▶ The problem: Count the lines in the entries below that contain the string "width". Give only the number.

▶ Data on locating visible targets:
□ □ □ □
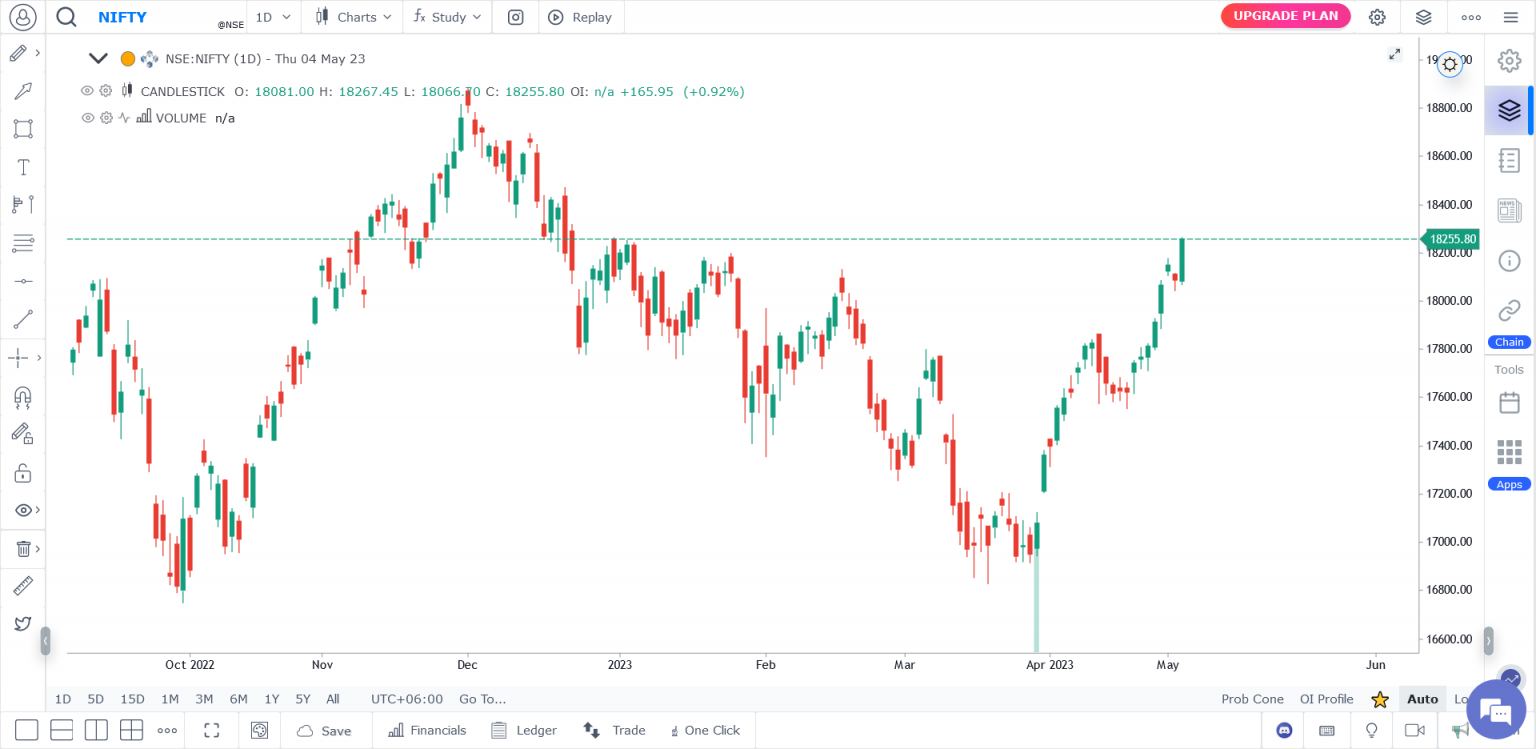Click the trash delete drawings icon
Screen dimensions: 1536x749
23,548
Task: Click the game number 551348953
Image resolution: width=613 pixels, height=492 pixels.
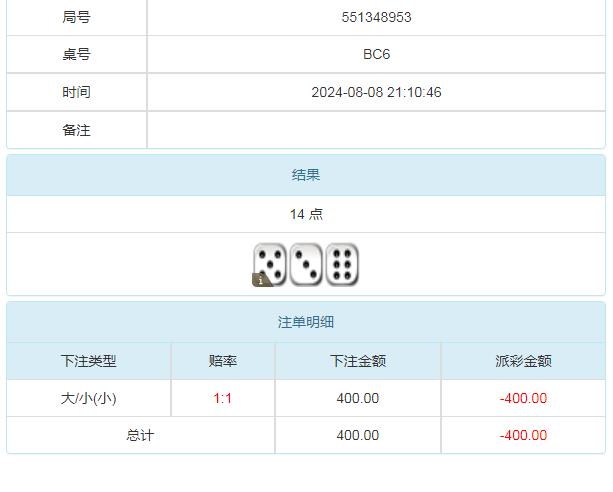Action: 376,17
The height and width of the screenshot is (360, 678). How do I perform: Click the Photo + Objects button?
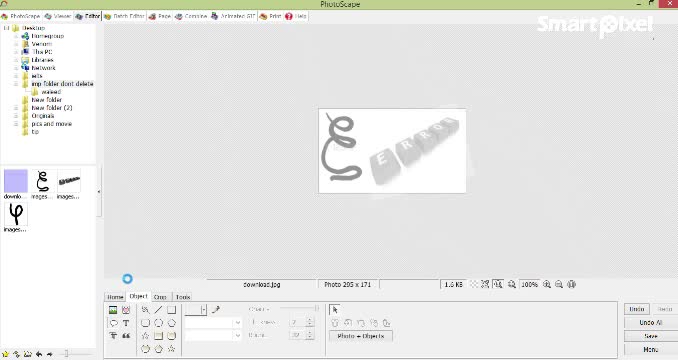[x=361, y=336]
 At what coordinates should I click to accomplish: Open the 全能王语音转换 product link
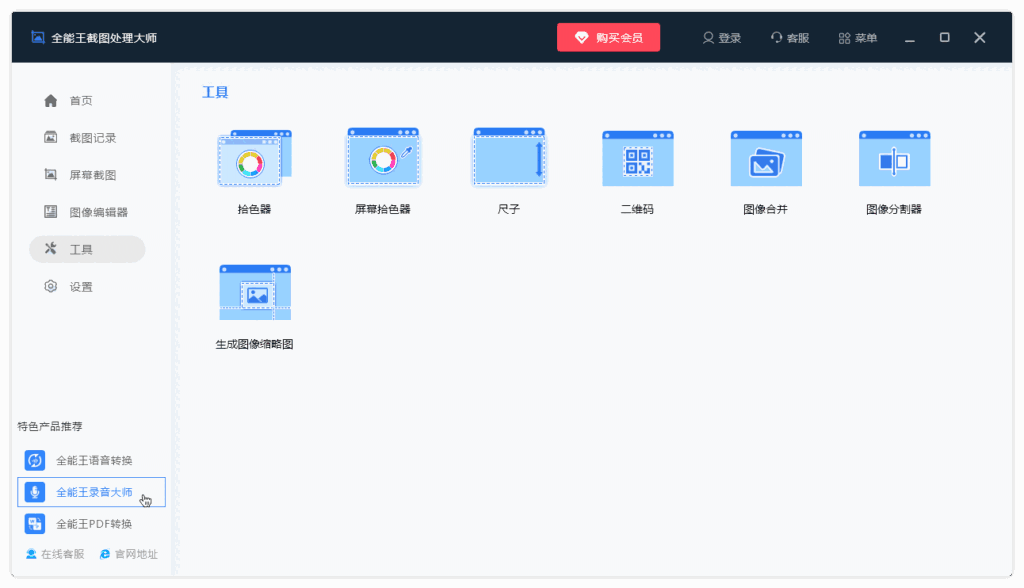(x=87, y=460)
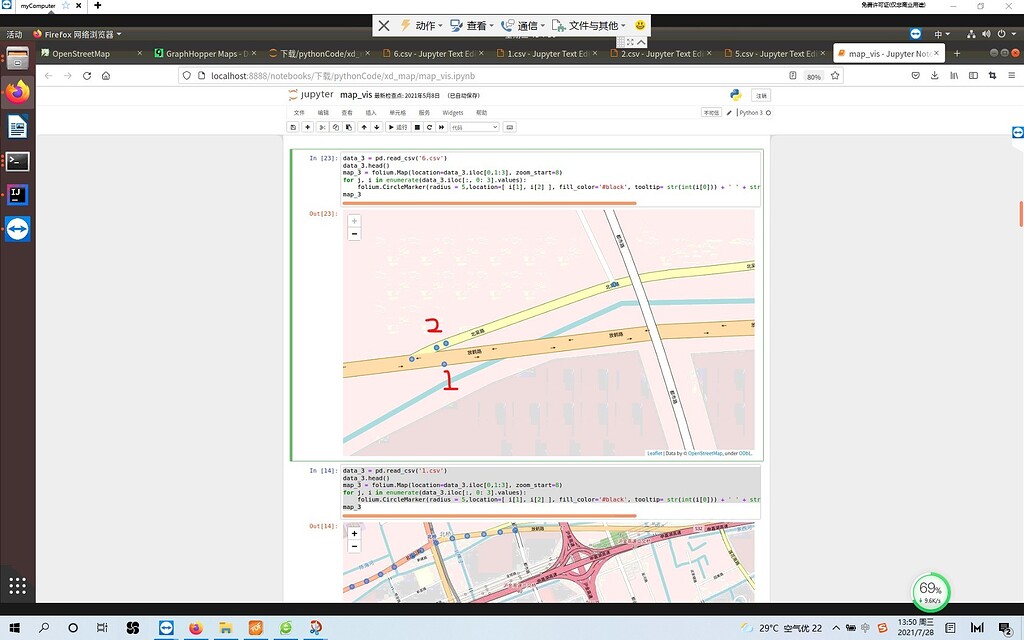Insert a new cell with the plus icon
Screen dimensions: 1024x640
307,127
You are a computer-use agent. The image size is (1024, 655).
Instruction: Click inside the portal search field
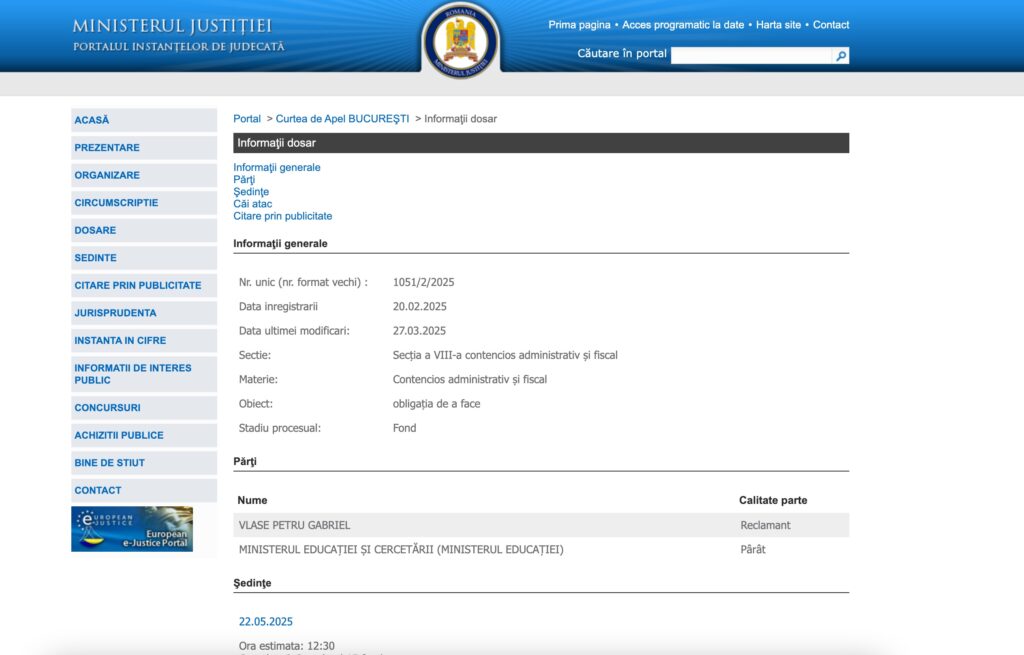751,56
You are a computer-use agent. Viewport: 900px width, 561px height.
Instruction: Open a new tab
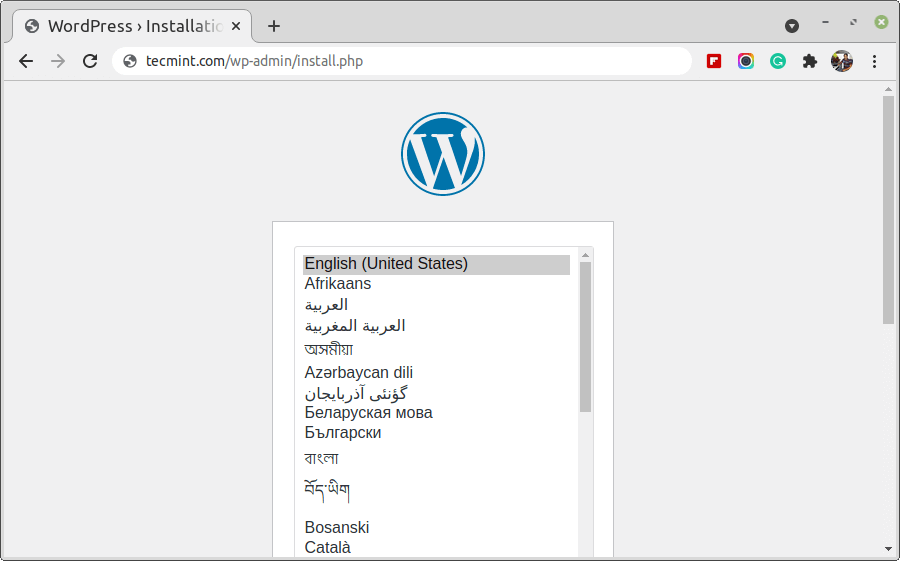pos(274,26)
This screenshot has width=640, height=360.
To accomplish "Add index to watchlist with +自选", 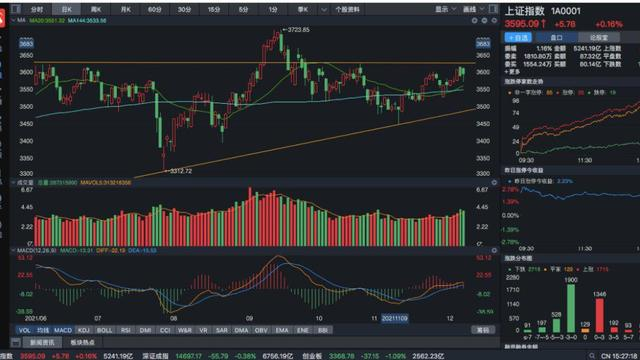I will (x=518, y=38).
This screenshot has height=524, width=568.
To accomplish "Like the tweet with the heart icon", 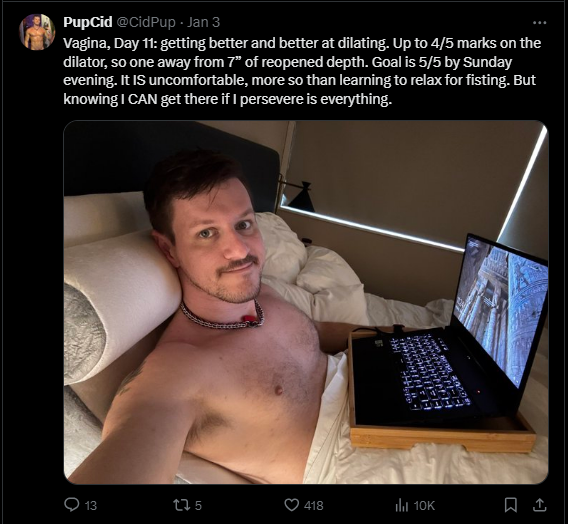I will (292, 505).
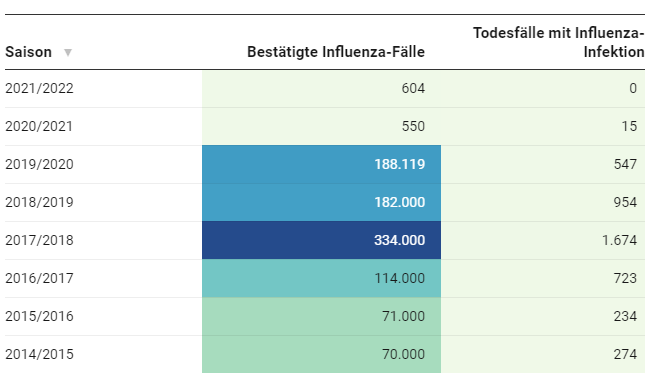Click the 1.674 deaths cell
The height and width of the screenshot is (382, 661).
click(x=543, y=240)
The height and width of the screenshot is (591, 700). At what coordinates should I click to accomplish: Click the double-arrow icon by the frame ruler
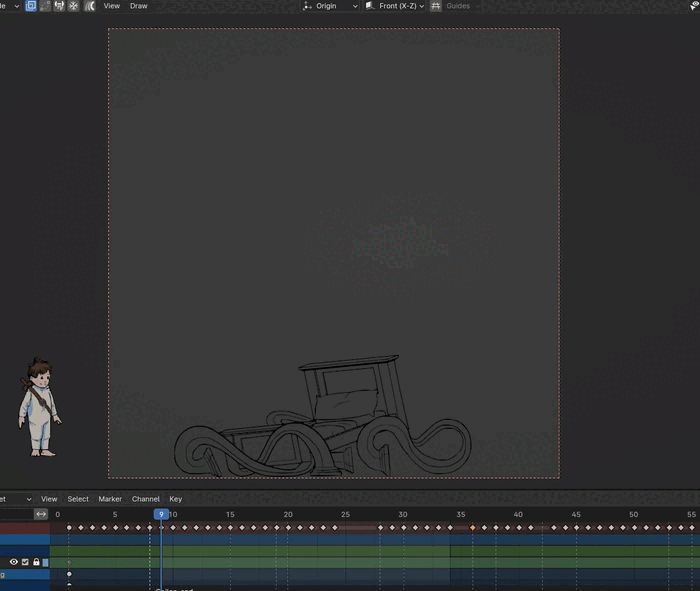click(x=41, y=514)
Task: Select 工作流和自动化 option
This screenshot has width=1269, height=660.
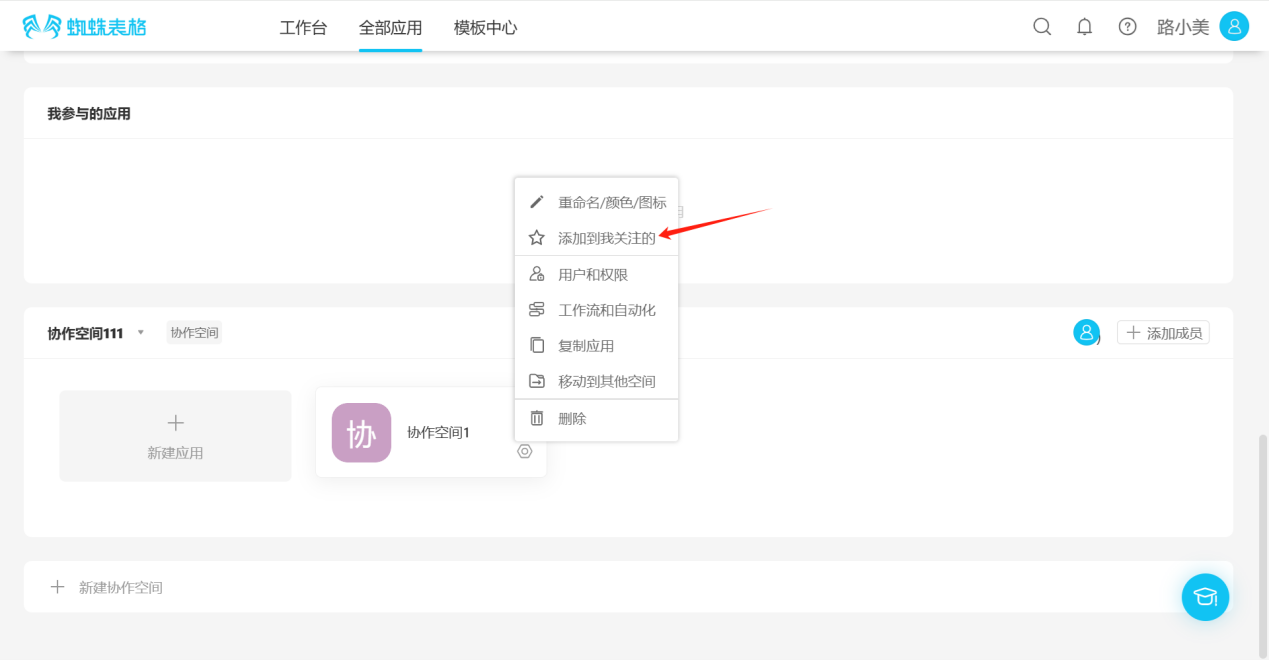Action: (x=606, y=310)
□ □ □ □
▶ Answer below: 8